The study results further revealed smoking history to be significantly associated with presence of systolic hypertension. Similar to the study findings, Primatesta P et al., in 2001 reported that older male smokers had higher systolic blood pressure than non-smokers, though no such differences were observed among younger male smokers [18]. Literature frequently reports equivocal findings in this regard as well. Leone A in 2011 reported that a causal relationship between smoking history and increase in blood pressure is not yet clearly established [19]. Likewise, Virdis A et al., in 2010 reported that available data do not point out clearly towards a direct causal relationship between chronic smoking and blood pressure [20]. Moreover, Narkiewicz K et al., in 2005 also reported that the link between chronic smoking and development of hypertension is still not well established [21] Surprisingly though; evidence depicting an inverse relationship between smoking and hypertension also exists. Okubo Y et al. in 2002 reported systolic and diastolic blood pressures in light, moderate and heavy smokers to be significantly lower than in non-smokers and ex-smokers[22].Such heterogeneity of data warrants further and extensive evaluation of a potential relationship between smoking and hypertension by employing more rigorous study designs such as case control and cohort studies.
Interestingly, a positive association was found between both systolic and diastolic hypertension and palpitation in study participants, even though literature reports prevalence of palpitation to be lower in patients receiving anti-hypertensive therapy [23]. As discussed earlier, non-effective blood pressure control in such patients may be a cause of this finding. Unfortunately due to absence of any pertinent data, a meaningful conclusion could not be drawn.
Duration of hypertension is known to exert a negative influence on hypertension related manifestations and/or outcomes.

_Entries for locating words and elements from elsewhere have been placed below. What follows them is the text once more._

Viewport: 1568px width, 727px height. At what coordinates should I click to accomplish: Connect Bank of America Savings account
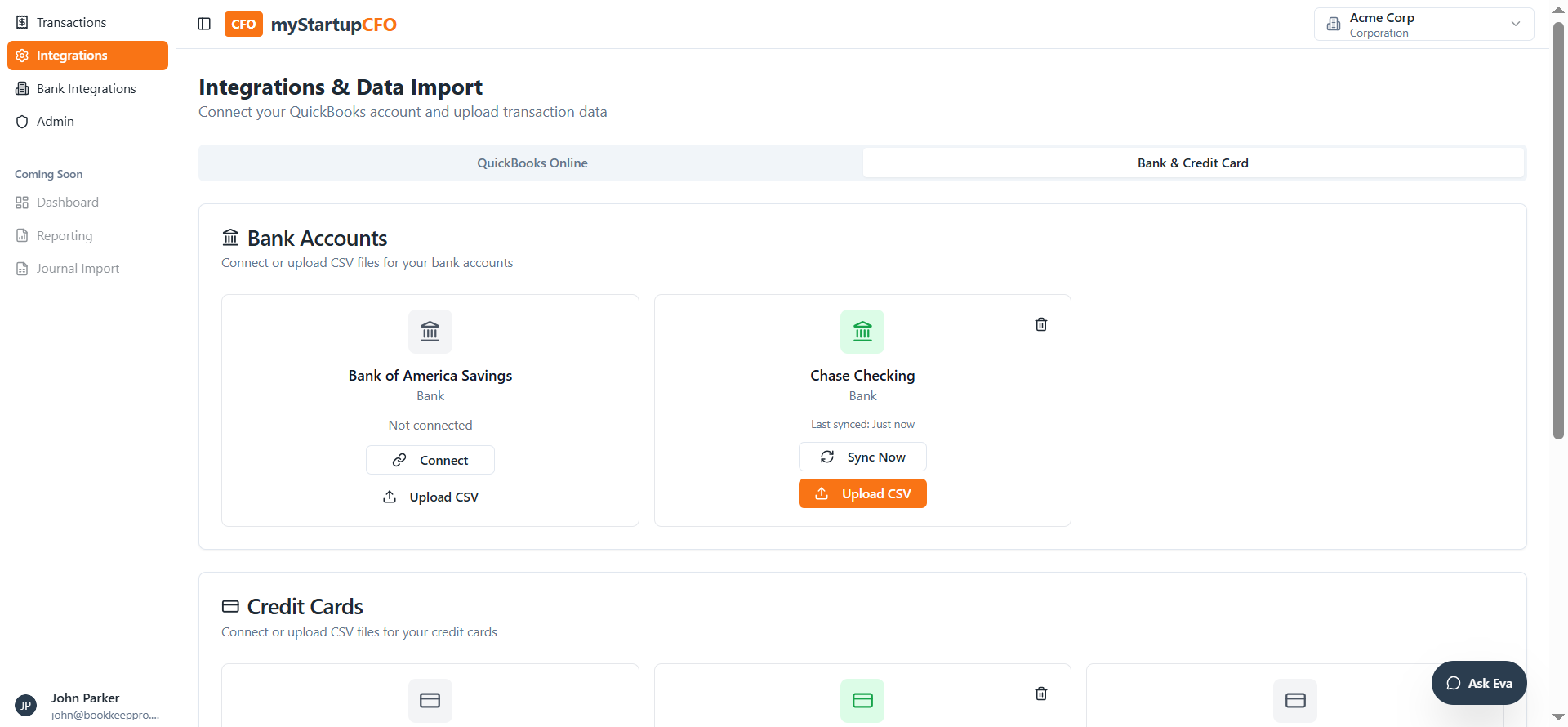430,460
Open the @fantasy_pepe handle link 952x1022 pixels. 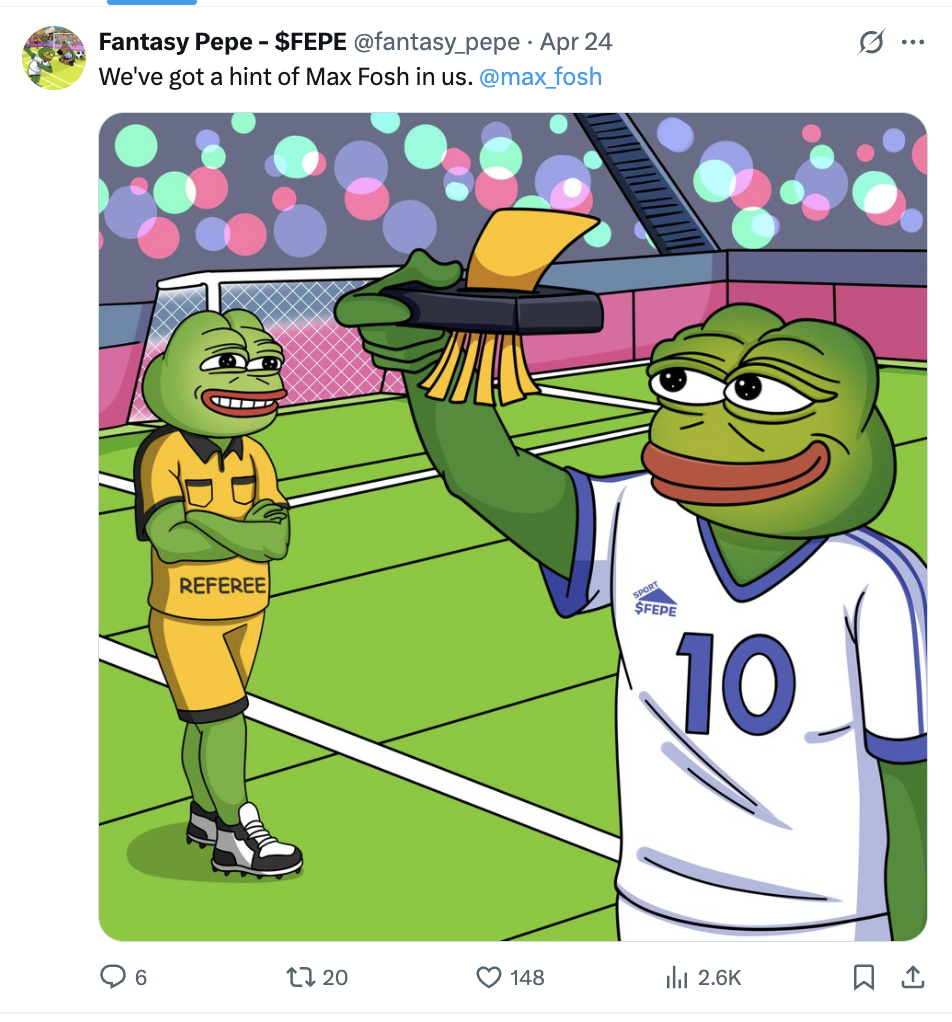click(x=437, y=42)
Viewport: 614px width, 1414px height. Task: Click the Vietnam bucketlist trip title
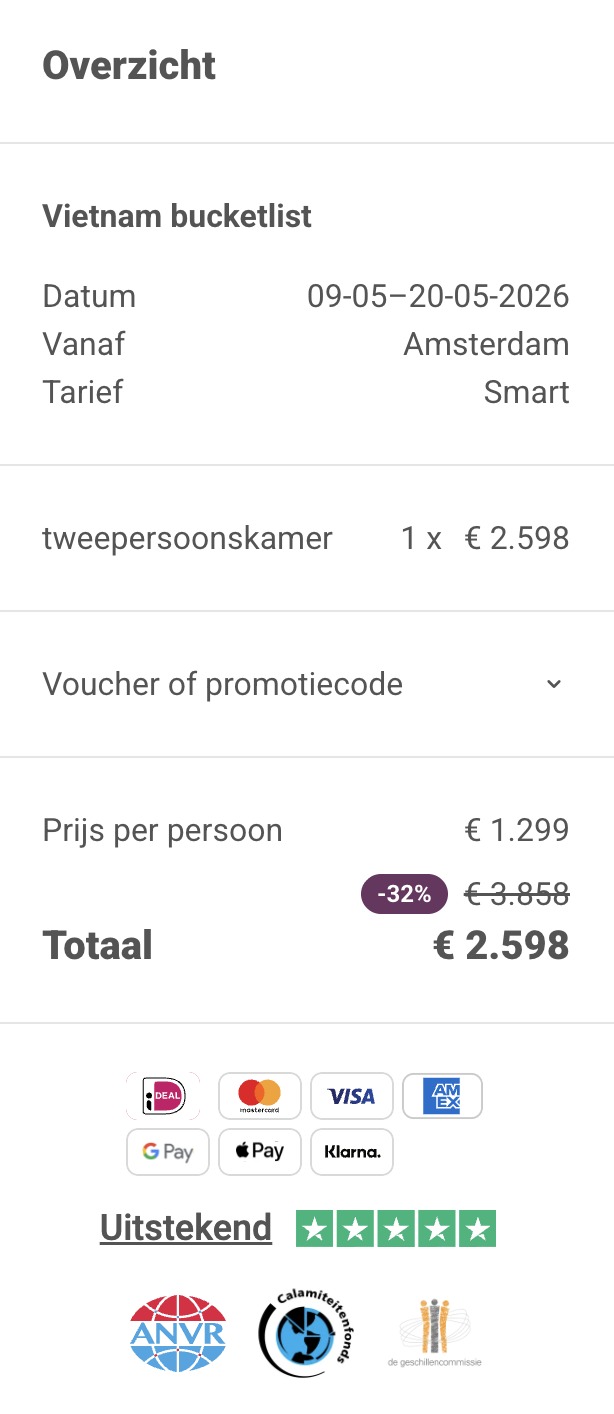(177, 216)
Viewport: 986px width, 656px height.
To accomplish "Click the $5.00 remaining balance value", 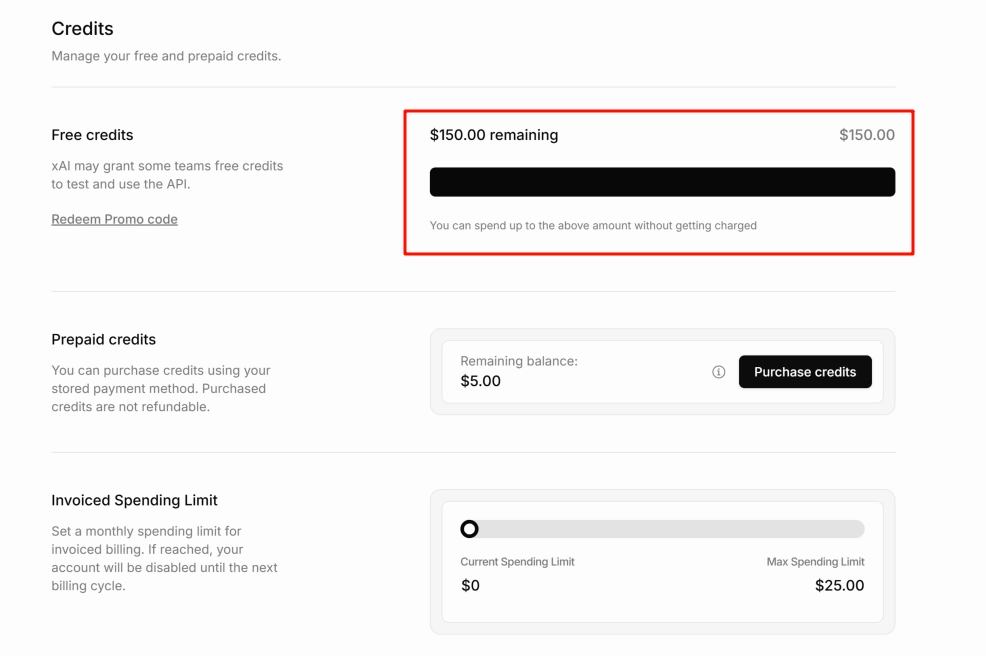I will coord(481,381).
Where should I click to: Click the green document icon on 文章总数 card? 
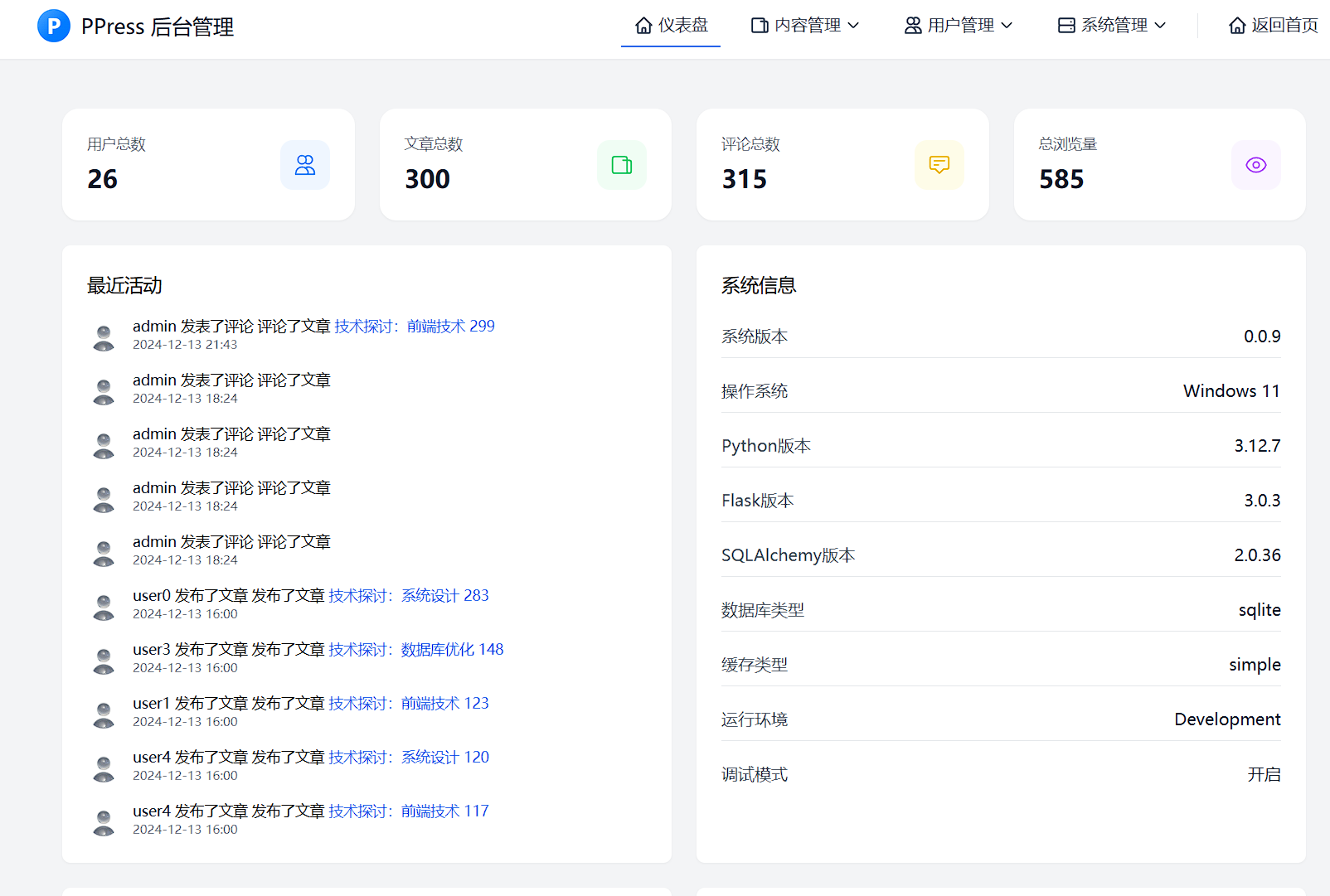[621, 164]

It has been reported to be an independent predictor of anxiety symptoms in hypertensive patients [24]. It has also been found to negatively influence the survival in hypertensive patients [25]. The study results showed duration of hypertension to be positively associated with diastolic hypertension. Unfortunately, due to a dearth of pertinent published data, a meaningful comparison with previous literature could not be made.
For better generalizability, the findings of our study need to be verified by longitudinal studies as these may prove useful in identifying and establishing a high risk profile of hypertensive patients resulting in their better management and care.